LOCAL LEADERS want to know why it will take $4 million and four years to study flood control on the Pearl River.
The Rankin-Hinds Pearl River Flood and Drainage Control District (levee board) recently voted to ask the U.S. Army Corps of Engineers Vicksburg District to follow a previous resolution directing it to study all viable proposals for flood control in the metro area.
As part of the resolution, the board that oversees flooding on the river between Hinds and Rankin counties is also asking the agency to justify its claims that it will take twice as much as originally expected to evaluate the plans.
At a levee board gathering on October 12, board attorney Trudy Allen said she met with Doug Kamien, chief of the corps’ planning, programs and project management division, in mid-September, and was told that it would take two years and $2 million to properly study all proposals.
The corps had a different story only weeks later, saying that it would cost $4 million and take four years to review the proposed projects, including the Two Lakes Flood Control and Economic Development Plan, a popular proposal among Northsiders.
Other proposals include the LeFleur Lakes Plan and the Lower Lake Plan, a concept that incorporates the levee plan and a small lake near Richland.
Levee board engineers say the numbers don’t add up. They told the board that 80 percent of the engineering work needed to study the plans had already been completed, meaning that another four years is unwarranted.
“They pulled (the figures) out of the air,” said levee board engineer Joe Waggoner, referring to the corps’ estimates. “It’s a bluff.”
Waggoner said the corps inflated the costs to fund its operations and is trying to use the price to strong-arm the board into accepting the Comprehensive Levee Plan, a plan that will actually increase flooding in downtown Jackson.
When asked why the costs doubled in a matter of weeks, corps spokesman Kavanaugh Breazeale declined to answer.
At the center of the controversy is the Two Lakes plan, a $336 million proposal created by North Jackson businessman John McGowan. If implemented, the plan would be 99 percent effective in reducing flooding in Jackson and create millions, if not billions, of dollars in economic development opportunities for the metro area.
IN 2003, THE BOARD entered into a 50-50 cost-sharing agreement with the corps to study the project. The board brought on the Mississippi Engineering Group to provide in-kind services to the agency.

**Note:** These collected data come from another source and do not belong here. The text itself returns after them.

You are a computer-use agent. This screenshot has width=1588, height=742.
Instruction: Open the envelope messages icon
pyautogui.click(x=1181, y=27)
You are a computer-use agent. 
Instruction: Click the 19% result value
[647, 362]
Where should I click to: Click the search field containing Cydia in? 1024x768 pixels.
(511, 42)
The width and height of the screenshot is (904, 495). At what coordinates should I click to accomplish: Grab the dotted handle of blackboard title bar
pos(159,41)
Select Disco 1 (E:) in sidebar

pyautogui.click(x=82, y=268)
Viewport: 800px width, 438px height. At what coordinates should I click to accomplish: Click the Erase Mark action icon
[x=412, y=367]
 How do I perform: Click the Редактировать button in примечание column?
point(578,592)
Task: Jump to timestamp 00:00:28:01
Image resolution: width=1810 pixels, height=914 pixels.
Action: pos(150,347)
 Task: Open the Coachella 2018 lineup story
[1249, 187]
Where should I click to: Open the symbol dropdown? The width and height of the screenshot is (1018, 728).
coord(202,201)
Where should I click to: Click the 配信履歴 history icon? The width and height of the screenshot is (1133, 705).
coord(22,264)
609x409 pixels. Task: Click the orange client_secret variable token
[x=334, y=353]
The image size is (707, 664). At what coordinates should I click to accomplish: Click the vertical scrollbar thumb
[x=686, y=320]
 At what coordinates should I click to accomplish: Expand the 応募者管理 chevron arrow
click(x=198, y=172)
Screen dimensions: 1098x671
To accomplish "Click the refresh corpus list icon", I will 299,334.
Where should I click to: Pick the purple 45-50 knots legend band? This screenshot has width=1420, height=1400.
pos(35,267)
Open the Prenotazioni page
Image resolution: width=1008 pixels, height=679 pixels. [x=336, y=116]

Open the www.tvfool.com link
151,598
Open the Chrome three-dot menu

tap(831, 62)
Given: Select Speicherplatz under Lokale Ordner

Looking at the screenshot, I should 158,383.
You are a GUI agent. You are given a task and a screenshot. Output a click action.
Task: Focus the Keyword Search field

Despite spending six years and $2.8 million to study Two Lakes, Kamien recently admitted that the agency never reviewed it. The Vicksburg office instead created and studied the LeFleur Lakes proposal, a plan even the corps deemed economically infeasible to build.
A draft study, which was leaked to the press in 2007 and released to the public in 2009, stated that LeFleur Lakes would cost $1.4 billion and never generate enough revenue to justify its construction.
The corps, for two years, led the public to believe that the project studied was in fact Two Lakes, but once the study was released, supporters and detractors of McGowan’s proposal realized his concept was never given a fair shot.
Two Lakes includes the construction of two large lakes from the Ross Barnett Reservoir to south of I-20 near Richland. Among its amenities, it would create 120 miles of shoreline and a number of islands, many of which would be set aside for economic development.
Other portions of the property would be reserved for bird sanctuaries and natural habitats.
Levee board engineer Carl Ray Furr is unsure if the corps is willing to give the proposal an honest look. (Kamien stated that the agency has no intention of studying or approving any plan that would permanently inundate the area around the Pearl, unless the board would be willing to shell out millions of dollars more for studies.)
SOME SAY the corps’ insistence on implementing the roughly $300 million levee plan shows little regard for the quality of life of residents living in the capital city. Experts say the levees, like LeFleur Lakes, could never be paid for without raising taxes.
Nor would the levees prevent flooding downtown, said Dallas Quinn, a consultant with the Two Lakes Foundation. Instead, the levees would create a backflow of water into Town and Lynch creeks, flooding a span of territory 60 percent the size of Orleans Parish.
And in lieu of providing the area with a chance to enjoy lakefront views in both Hinds and Rankin, Quinn said the levees wouldn’t offer Northsiders much to soak in.
The current levee system that failed during the Easter Flood of 1979 would be increased in size by a third, making the earthworks three feet higher than I-55 and six feet higher than Lakeland Drive. Pesticides would be sprayed on the property to prevent anything from growing, and 100 yards of property on both sides of the levees would be condemned.
Retention gates would be installed to prevent flooding on the roadway.